# Dirty little critters



## Beerman069 (Nov 20, 2012)

So I ran some traps yesterday all dirt hole sets and to my surprise all I found when i checked them all of my traps were still set and there was fecal matter at three of them. one had dug to the side of my trap and never hit the pan. Can anyone help me with what I am doing wrong? I was thinking maybe my dirtholes are not deep enough but who knows any help would be greatly appreciated.


----------



## coyotejon (Feb 4, 2010)

Your traps are probably contaminated so you may have somehow got too much scent on the traps somehow.


----------



## beavertrapper (Dec 31, 2012)

coyotejon said:


> Your traps are probably contaminated so you may have somehow got too much scent on the traps somehow.


I agree


----------



## 220swift (Mar 2, 2011)

definitely trap or trap bed contamination...............


----------



## Beerman069 (Nov 20, 2012)

Thanks y'all I will pull em and reset with different ones


----------



## youngdon (Mar 10, 2010)

So if his traps are contaminated, how does he decontaminate them ?


----------



## coyotejon (Feb 4, 2010)

Boil them.


----------



## Ruger (Jan 22, 2011)

Ive had packrats dig and take pan covers from my sets.


----------



## Beerman069 (Nov 20, 2012)

Only one was dug at but 2 others had poo in them or to the side. But how much lower than the ground should my trap be in a dirt hole set?


----------



## 220swift (Mar 2, 2011)

the bedded, covered trap should be in a slight depression in front of the hole...............


----------



## coyotejon (Feb 4, 2010)

220swift said:


> the bedded, covered trap should be in a slight depression in front of the hole...............

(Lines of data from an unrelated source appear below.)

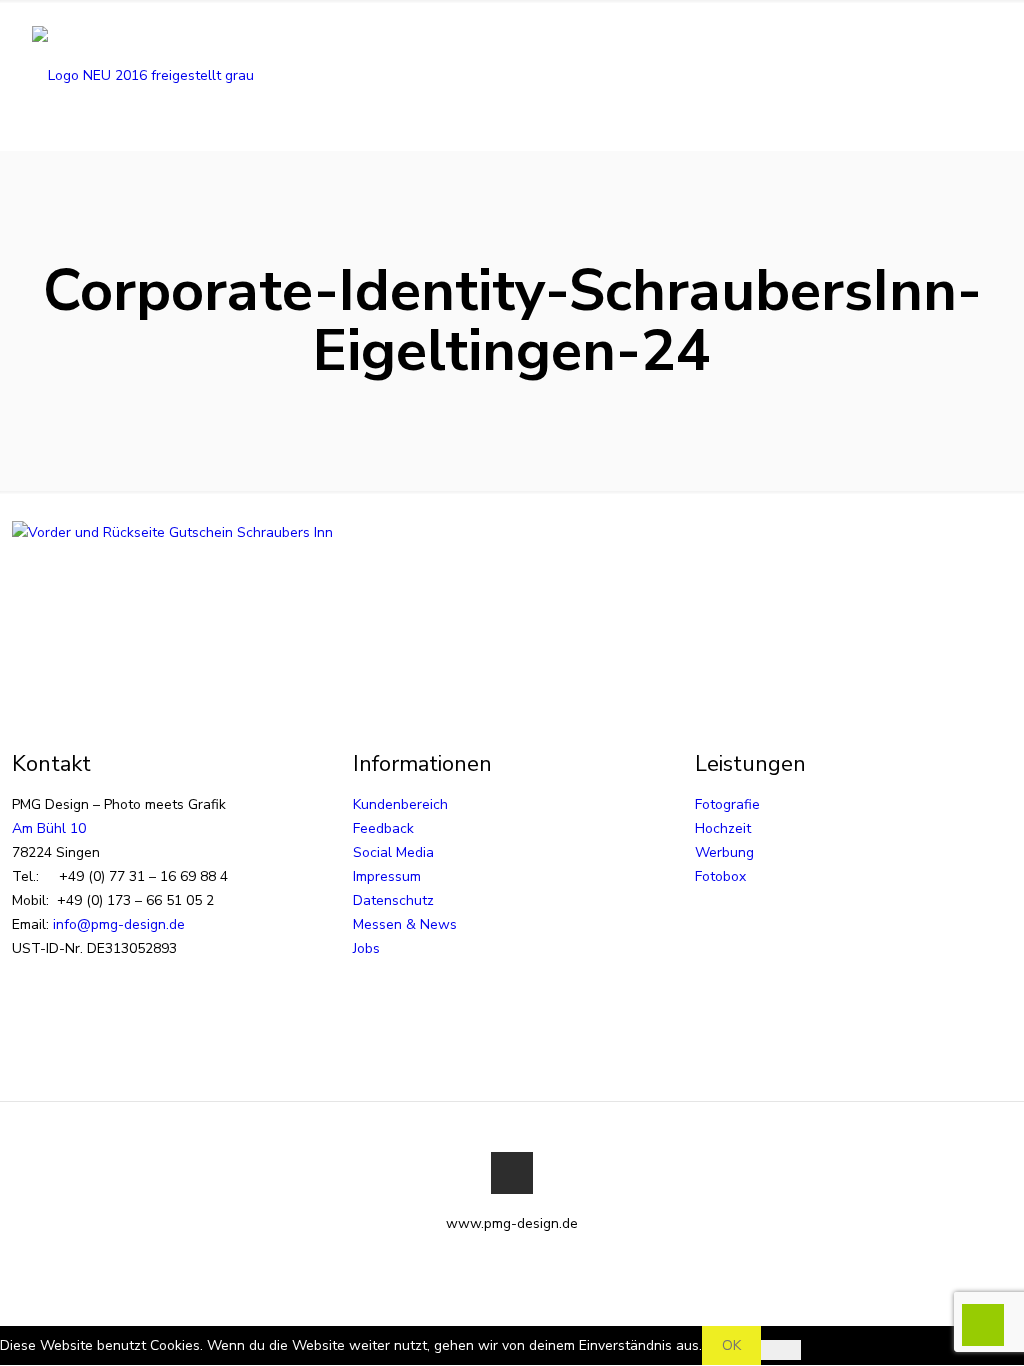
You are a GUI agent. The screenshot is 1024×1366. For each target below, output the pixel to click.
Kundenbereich (400, 804)
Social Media (393, 852)
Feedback (383, 828)
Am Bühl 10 (49, 828)
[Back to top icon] (512, 1173)
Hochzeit (723, 828)
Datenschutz (393, 900)
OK (731, 1345)
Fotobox (720, 876)
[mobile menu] (980, 75)
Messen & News (405, 924)
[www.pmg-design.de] (143, 75)
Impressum (387, 876)
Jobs (366, 948)
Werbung (724, 852)
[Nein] (781, 1350)
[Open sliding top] (512, 22)
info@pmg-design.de (119, 924)
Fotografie (727, 804)
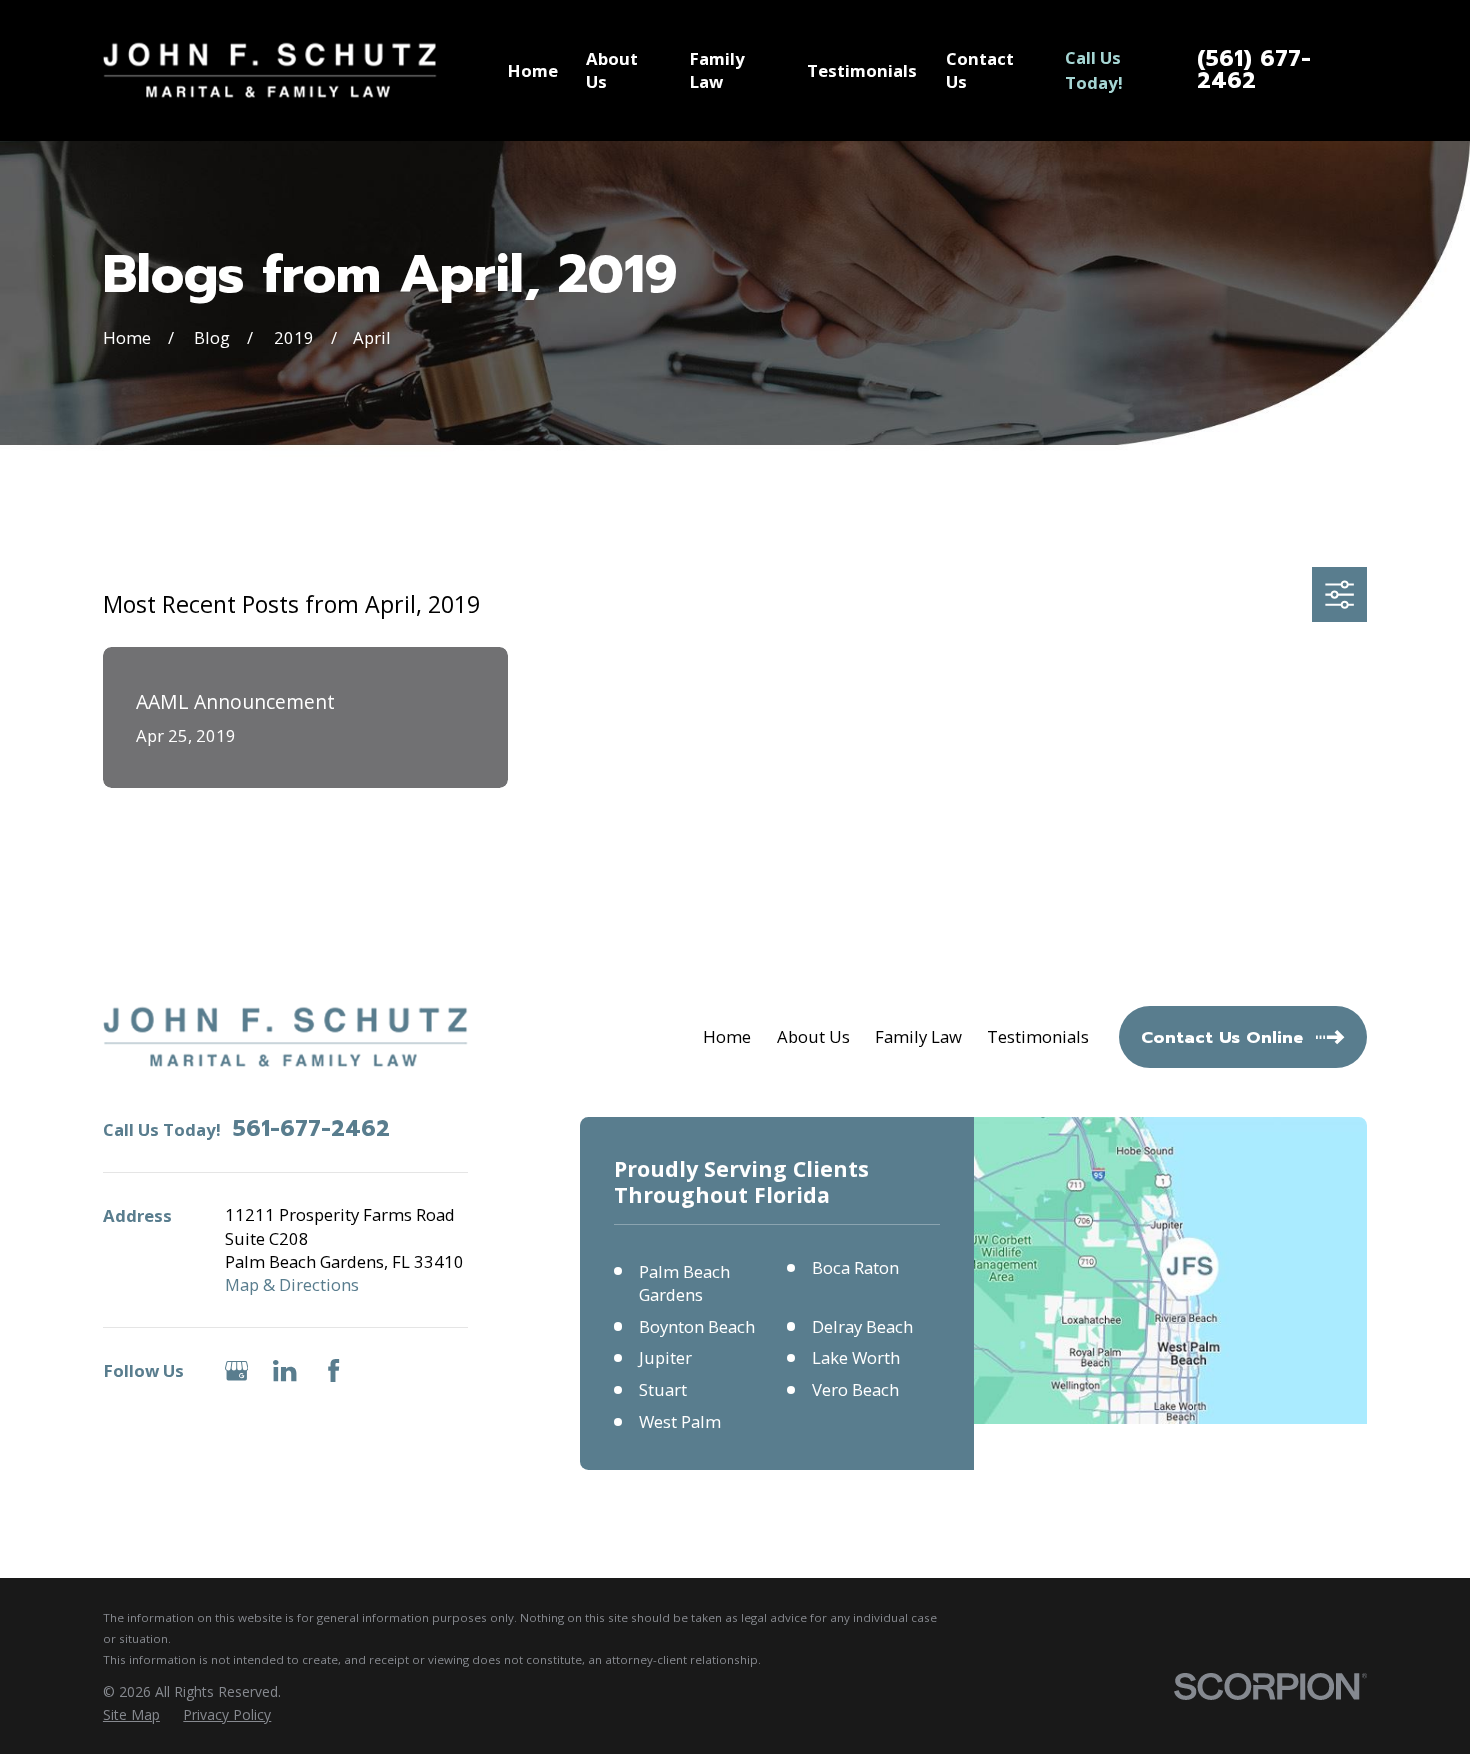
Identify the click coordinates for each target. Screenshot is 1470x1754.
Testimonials (1038, 1036)
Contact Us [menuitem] (980, 70)
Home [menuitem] (533, 70)
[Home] (270, 70)
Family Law (918, 1036)
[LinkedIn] (284, 1370)
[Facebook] (333, 1370)
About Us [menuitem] (612, 70)
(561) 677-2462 (1254, 70)
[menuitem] (131, 1715)
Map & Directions (292, 1284)
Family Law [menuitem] (717, 70)
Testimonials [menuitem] (862, 70)
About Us (813, 1036)
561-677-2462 (311, 1129)
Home (727, 1036)
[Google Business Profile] (236, 1370)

 Yup. You always want your trap lower than the surrounding ground, particularly the pan. When you have your set all done place your sifter over your trap bed, the pan should be the lowest spot, using the sifter just helps get a good feel for how low your trap is. Another set would be a step down dirt hole where the trap is bedded much lower than the surrounding ground forcing the animal right on to your pan.


----------



## Idahotrapper (Sep 6, 2012)

Well I'm not an expert by any means but I would venture to say that if you had a K9 dig up the side of your trap, then maybe the trap wasn't bedded solid enough. If the ground is loose underneath their feet sometimes that will cause them to dig. I have had this same thing happen before. I just removed the "present" they left me and rebedded my trap. A couple days later I had a nice female coyote waiting for me. Sometimes you just get an old dog that is trap wise, and he will give you grief to no end. Like the other guys have said, keeping human scent and foreign odors to a minimum is also important. hope this helps


----------



## Mick105 (Jan 6, 2012)

Using the same gloves to bait the set and you use to set the trap will cause the trap/trap bed to get contaminated. I bait/lure the set first then switch gloves and set the trap. My thought is it prevents me from dropping lure/bait on the trap.


----------



## Beerman069 (Nov 20, 2012)

I finally got the coyote that was Taking turds in my trap sets on Sunday. I don't know how to post pics from my cell but I will try at work tomorrow.


----------